Development of deformity in multiple anatomic planes leads to a dysfunctional and maligned foot and ankle. Most commonly the deformity includes forefoot varus, midfoot abductus, hindfoot valgus, and ankle valgus. These are simply descriptive terms use by surgeons to help characterize the different components of the malalignment. We mention these terms only because it is important for you to understand that sometimes multiple incisions and procedures are needed to help separately address each of the components of malalignment.
The disease process has been categorized into four stages based on progression of the deformity and surgical management can be tailored depending on the your classification stage:
Stage I- Tendon Pain and Dysfunction Without Deformity
Stage II- Flexible Flatfoot Deformity
Stage III- Rigid Flatfoot Deformity
Stage IV- Flatfoot Deformity with Progression to Ankle Degeneration
Regardless of the stage of adult acquired flatfoot deformity, conservative treatment may be beneficial. In early stages pain relief may be obtained by resting the tendon to allow inflammation resolution followed by physical therapy to strengthen the tendon. The tendon may be rested with activity modification and also by relieving tension on the tendon with casting, booting, bracing, or arch supports. Oral anti-inflammatory medications and occasionally a steroid injection may be beneficial. When conservative treatment fails, then operative intervention can be very beneficial.

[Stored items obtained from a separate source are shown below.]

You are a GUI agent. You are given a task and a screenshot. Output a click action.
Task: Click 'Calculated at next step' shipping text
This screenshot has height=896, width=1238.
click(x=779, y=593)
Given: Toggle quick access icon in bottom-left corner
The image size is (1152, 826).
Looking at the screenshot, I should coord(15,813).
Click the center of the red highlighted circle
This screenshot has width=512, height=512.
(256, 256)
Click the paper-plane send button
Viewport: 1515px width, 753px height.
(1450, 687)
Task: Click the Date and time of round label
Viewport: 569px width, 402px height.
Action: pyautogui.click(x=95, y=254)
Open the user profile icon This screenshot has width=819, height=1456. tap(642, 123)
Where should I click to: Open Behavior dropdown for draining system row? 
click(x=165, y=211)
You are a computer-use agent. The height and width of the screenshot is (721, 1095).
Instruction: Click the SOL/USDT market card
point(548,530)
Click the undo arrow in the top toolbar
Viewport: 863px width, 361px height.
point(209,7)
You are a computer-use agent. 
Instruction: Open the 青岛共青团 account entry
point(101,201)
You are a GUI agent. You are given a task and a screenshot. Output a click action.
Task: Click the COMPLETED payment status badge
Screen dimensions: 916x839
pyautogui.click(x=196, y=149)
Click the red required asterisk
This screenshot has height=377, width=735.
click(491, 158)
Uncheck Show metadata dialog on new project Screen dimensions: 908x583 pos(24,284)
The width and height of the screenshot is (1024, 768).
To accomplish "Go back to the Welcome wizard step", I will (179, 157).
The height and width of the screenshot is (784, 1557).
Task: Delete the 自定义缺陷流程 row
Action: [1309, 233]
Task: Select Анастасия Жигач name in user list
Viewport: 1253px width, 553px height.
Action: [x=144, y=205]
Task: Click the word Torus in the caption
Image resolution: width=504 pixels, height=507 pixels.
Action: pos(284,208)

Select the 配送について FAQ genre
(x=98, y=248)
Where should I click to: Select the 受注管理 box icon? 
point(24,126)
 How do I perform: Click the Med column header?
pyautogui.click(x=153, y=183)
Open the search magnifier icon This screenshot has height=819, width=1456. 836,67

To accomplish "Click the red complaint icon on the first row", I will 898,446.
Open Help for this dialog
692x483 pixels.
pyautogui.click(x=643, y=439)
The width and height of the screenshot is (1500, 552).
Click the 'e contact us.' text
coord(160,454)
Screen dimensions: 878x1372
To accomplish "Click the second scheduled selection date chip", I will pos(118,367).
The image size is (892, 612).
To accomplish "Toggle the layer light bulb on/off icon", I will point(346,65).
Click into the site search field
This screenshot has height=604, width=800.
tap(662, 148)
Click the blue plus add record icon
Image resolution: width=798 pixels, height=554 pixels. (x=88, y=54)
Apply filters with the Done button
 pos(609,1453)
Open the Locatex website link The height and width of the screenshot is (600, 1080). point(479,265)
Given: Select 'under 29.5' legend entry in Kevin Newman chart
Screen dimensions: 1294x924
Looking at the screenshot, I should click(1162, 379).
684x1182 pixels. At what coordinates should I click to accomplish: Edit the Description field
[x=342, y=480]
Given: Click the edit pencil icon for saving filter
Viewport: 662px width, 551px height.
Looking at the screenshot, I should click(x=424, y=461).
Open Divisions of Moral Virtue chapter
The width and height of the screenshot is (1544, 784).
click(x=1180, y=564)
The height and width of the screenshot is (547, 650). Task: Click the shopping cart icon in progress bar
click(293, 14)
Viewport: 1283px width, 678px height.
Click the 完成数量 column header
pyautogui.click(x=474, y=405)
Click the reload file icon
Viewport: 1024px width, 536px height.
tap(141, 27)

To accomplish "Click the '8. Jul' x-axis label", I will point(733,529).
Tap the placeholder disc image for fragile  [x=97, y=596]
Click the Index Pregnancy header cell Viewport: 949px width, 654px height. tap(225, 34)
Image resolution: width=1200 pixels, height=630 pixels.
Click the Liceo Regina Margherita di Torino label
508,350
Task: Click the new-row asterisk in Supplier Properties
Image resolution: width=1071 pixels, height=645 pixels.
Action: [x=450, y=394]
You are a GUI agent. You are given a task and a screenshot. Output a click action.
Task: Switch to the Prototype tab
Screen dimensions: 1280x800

Stage I is generally characterized by a painful posterior tibial tendon that is still functional. Stage I can often be treated with debridement of the inflamed tendon or tendon sheath.
Stage II is characterized by dysfunction of the posterior tendon in which a flatfoot deformity develops as the arch begins to collapse. The foot remains flexible, and therefore, the dysfunctional posterior tibial tendon can be resected and another tendon (usually the flexor digitorum longus tendon) can be transferred into its position to restore function. It may be necessary to perform simultaneous balancing procedures to the foot to protect the transferred tendon and to maintain restoration of the arch. These additional procedures are tailored to each patient but may include a gastrocnemius lengthening, a lateral column lengthening, a Cotton osteotomy, a medial slide calcaneal osteotomy, or selective fusion of certain joints.
Stage III describes a situation in which the tendon dysfunction leads to a rigid flatfoot deformity that cannot be passively corrected. In Stage III, it is often necessary to fuse multiple degenerative joints in the foot to restore alignment and to protect the ankle joint from degenerative arthritis. These selective fusions may be done in combination with additional procedures used in earlier stages of the deformity.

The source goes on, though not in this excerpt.